TASK OBJECTIVE: Please reproduce word for word everything in the Speare2Brain text below from "Left – Holds" down to "at me, sir?".

EXTRACT:

────────────────────────────────────────

Second – Holds the offset of the character that is on stage but NOT active. This is very useful, because many commands like assign operate exclusively on the inactive character. Having their offset stored simplifies things, but actually accessing the value at the offset is something of a pain. However, because we can construct some really twisted Brainfuck to let as get that memory pointer in the right place.
Left – Holds the value for the left argument in binary expressions. It occupies this part of memory because it is secretly the first character, which means it gets its own stack. This is required because nspl2bf evaluates binary expression trees from left-to-right, meaning the value in the left register can get clobbered when calculating the right value. To avoid this, Left has its own pseudo-stack for storing evaluated expressions.
Character registers + stacks – These hold the value that each character currently, well, holds. Each character has a stack counter cell n cells after their initial offset, where n is the number of characters in the original Shakespeare. The next cell n spaces after marks the bottom of the character’s stack, and every nth space after that is another possible value of their stack.

Do you bite your thumb at me, sir?

A couple of high level examples for what the transpiler does: Each token read by nspl2bf from an nspl file generates Brainfuck code for manipulating the above registers. For instance, the activate token will cause the parser to grab the next token (the name of a character), then output the Brainfuck for copying that character’s offset into the Active register. Under the assumption that this character is already on stage, the other character who is on stage will have their offset copied into the Second register. Why? Because that’s what the original C would have done: If a character is activated, the other character on stage is inactive. Certain other tokens use the active or inactive character for their functions, so it’s important that we know which characters are both on stage and active.

The assign token (a true monster to implement) first clears the Result register before parsing all the tokens between itself and end_assign. The tokens between these two are expression tokens that represent one of the following: Constant values, unary functions, and binary functions. After each of these are applied, we expect a value to be stored in the Result register that is then copied into the memory offset pointed to by the Second register.

At a high level, it’s quite easy to describe what each function does. However, writing the Brainfuck to actually do all that? It’s horrible. It’s really, really hard (not for a good programmer, but yeah). Especially for things like the GOTO statements and the character stacks that we loved so much in Brain2Speare. In fact, those are so hard, they’re not even implemented. That’s right, Speare2Brain isn’t finished. However, it has passed a major development milestone: It successfully transpiles the Hello World Shakespeare program into Brainfuck. Even better, the Brainfuck itself actually runs and prints ‘Hello World!’. There’s one tiny little caveat, but I don’t really care:

azrael@Phoenix> wc -l examples/hello.spl
89 examples/hello.spl
azrael@Phoenix> wc -m examples/hello.bf
22739 examples/hello.bf

Yeah, the end result is huge, but we’re not writing gcc here. But nevertheless:

Oh baby.

Speare2Brain deserves way more explanation, especially more details on the transpilation itself. I’ll write more about it in a follow-up post: We’ll dive into the real crunch that is the mapping between nspl and Brainfuck. In the meantime, check out the Github repository for the project! If you want to see a bunch of example nspl, just clone the repository and run make. It should generate all the example nspl files along with some non-functioning Brainfuck for every file except hello.spl.

Footnotes

[1] An exception until recently included programs that relied on a wrapping cell implementation of Brainfuck. Until I wrote Speare2Brain, I didn’t even realise such implementations existed, but they end up making many, many otherwise difficult tasks much simpler.

────────────────────────────────────────

INPUT DATA:
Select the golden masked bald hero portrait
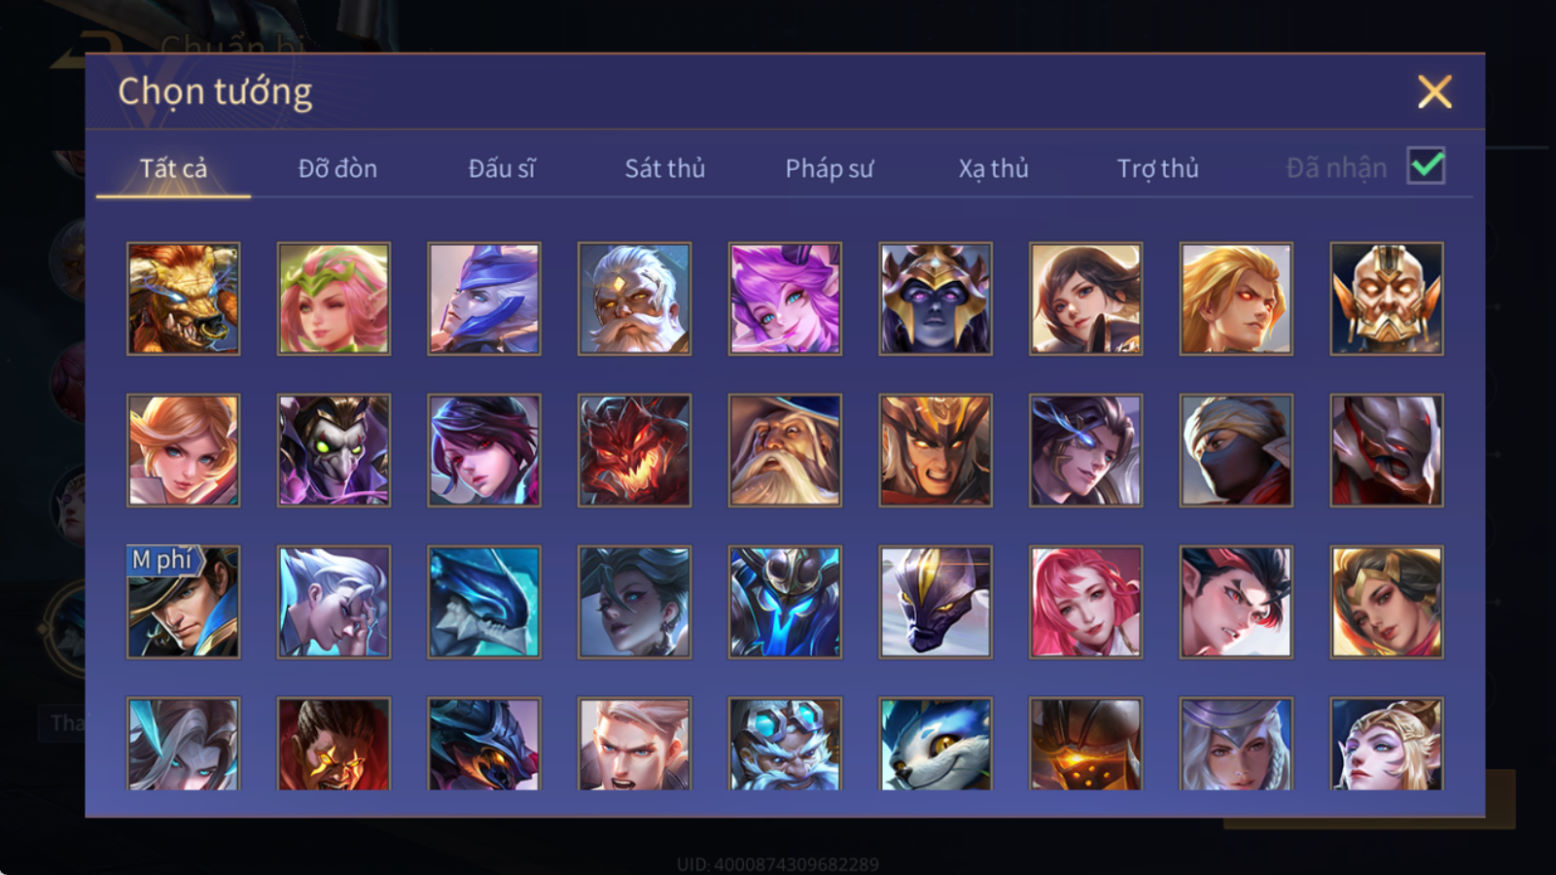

────────────────────────────────────────

SOLUTION TO THIS TASK:
Left – Holds the value for the left argument in binary expressions. It occupies this part of memory because it is secretly the first character, which means it gets its own stack. This is required because nspl2bf evaluates binary expression trees from left-to-right, meaning the value in the left register can get clobbered when calculating the right value. To avoid this, Left has its own pseudo-stack for storing evaluated expressions.
Character registers + stacks – These hold the value that each character currently, well, holds. Each character has a stack counter cell n cells after their initial offset, where n is the number of characters in the original Shakespeare. The next cell n spaces after marks the bottom of the character’s stack, and every nth space after that is another possible value of their stack.

Do you bite your thumb at me, sir?